Critical enablers: modernised legal framework; interoperable grievance system; stronger data protection & cybersecurity; active oversight of digital fraud; standardised platform policies.
Flagship actions:
- National e-commerce consumer protection framework: defines enforceable return/refund and platform/seller liabilities; aligns with PECA and forthcoming data protection law. Lead: CCP (with Law & Justice, Commerce, provincial councils).
- National digital grievance redress system: unified portal, multilingual, SLA-based (e.g., 72-hour initial response), interoperable with regulators/banks/platforms. Lead: MoITT with CCP/FIA/provincial bodies.
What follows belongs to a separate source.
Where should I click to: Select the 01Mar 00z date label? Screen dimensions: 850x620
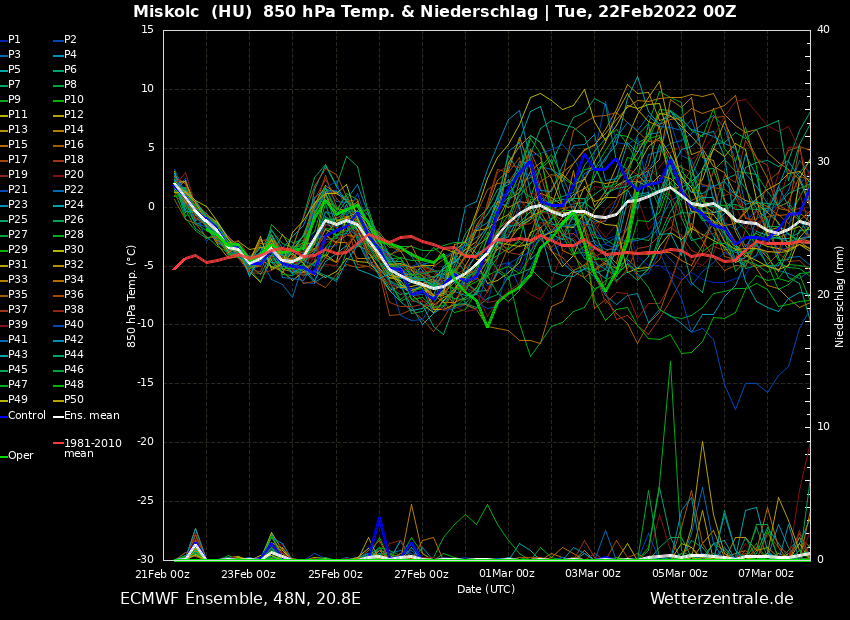point(507,574)
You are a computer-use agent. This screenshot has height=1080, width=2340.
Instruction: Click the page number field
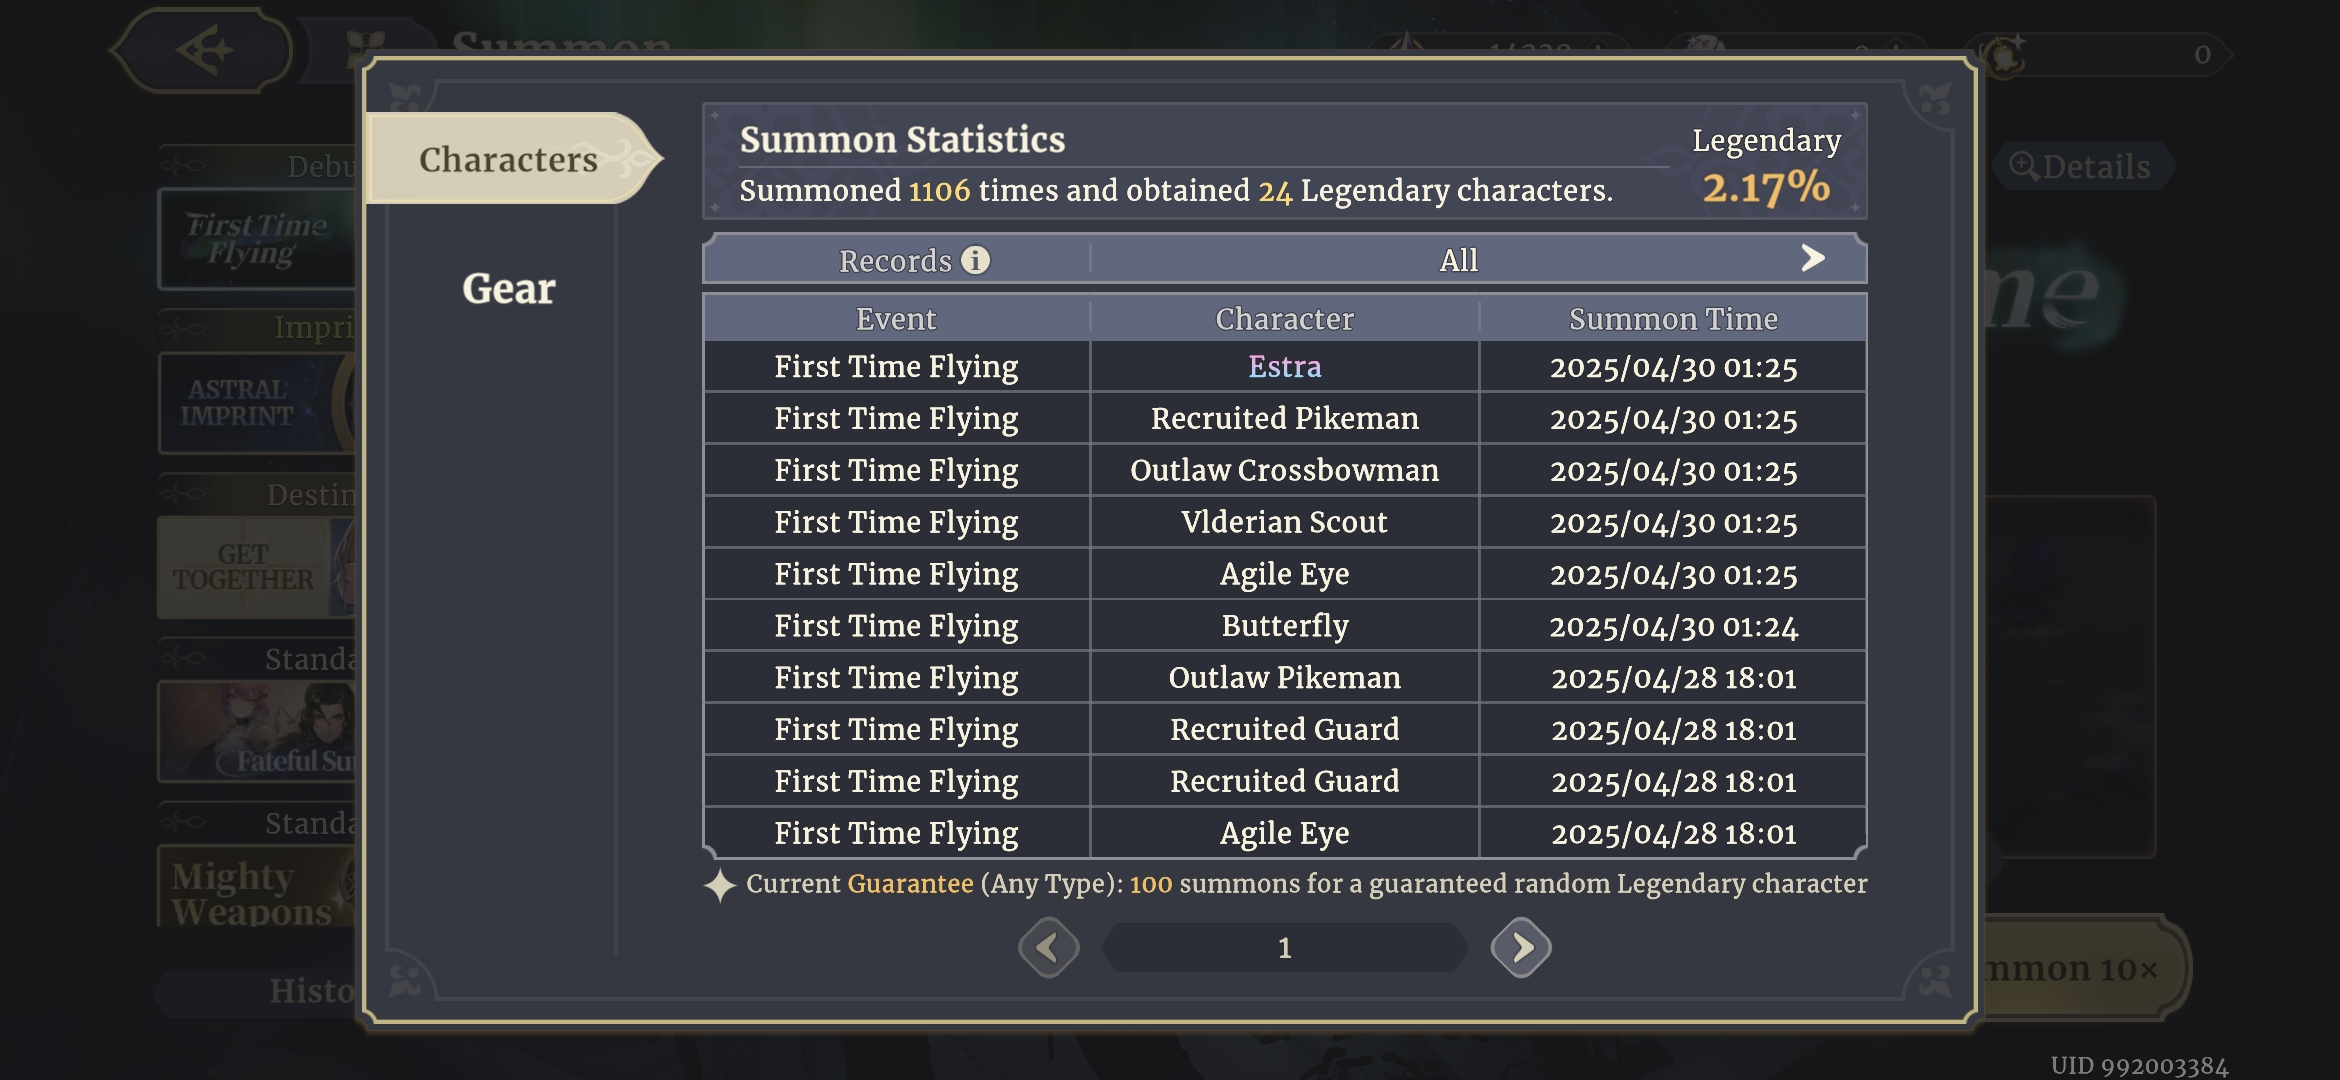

- Platform compliance code: mandatory seller verification, clear refund/return timelines, counterfeit delisting, and transparency on ranking/recommendations. Lead: CCP with MoC/industry.
- Cybersecurity & data protection measures: minimum security baselines, privacy disclosures, secure auth, breach notification, public awareness. Lead: MoITT with FIA/CCP/Data Protection Authority (forthcoming).
5) Integration into global e-commerce ecosystems
This pillar is explicitly part of the framework and the policy’s lifecycle emphasis (onboarding through cross-border integration). The contents list a full section on this pillar; details of specific actions fall beyond the excerpt provided here.
Implementation & governance (how this gets delivered)
The policy includes a dedicated Implementation Mechanism with:
- Governance & institutional structure
- Pillar-wise implementation timeline
- Monitoring & evaluation (M&E)
(These sections are indicated in the document’s structure.)
Who does what — recurring leads across pillars
- MoITT (digital onboarding, grievance system, cybersecurity, PSW integration).
- SBP (payment interoperability, tiered e-KYC, financing, sandbox/open finance, cross-border payments with MoITT).
- CCP (consumer framework, platform code, reverse logistics framework).
- NADRA (national addressing/geo-mapping; identity rails for e-KYC).
- Ministry of Communications / Pakistan Post / NLC (infrastructure expansion, standards).
- TDAP/SMEDA/TEVTA/NAVTTC (skills & export readiness).
What to watch (risks & dependencies)
- Inter-agency execution: one-window systems only work if data-sharing and SLAs across SECP/FBR/NADRA/provinces are enforceable.
- Merchant & consumer trust: grievance SLAs, visible platform compliance, and real fraud mitigation are critical to shift away from CoD.
- Last-mile economics: rural delivery, addressing, and reverse logistics determine whether MSMEs outside big cities can truly participate.
- Inclusion at the edges: youth 15–18, women, and informal sellers benefit only if outreach and supervised participation pathways are implemented as designed.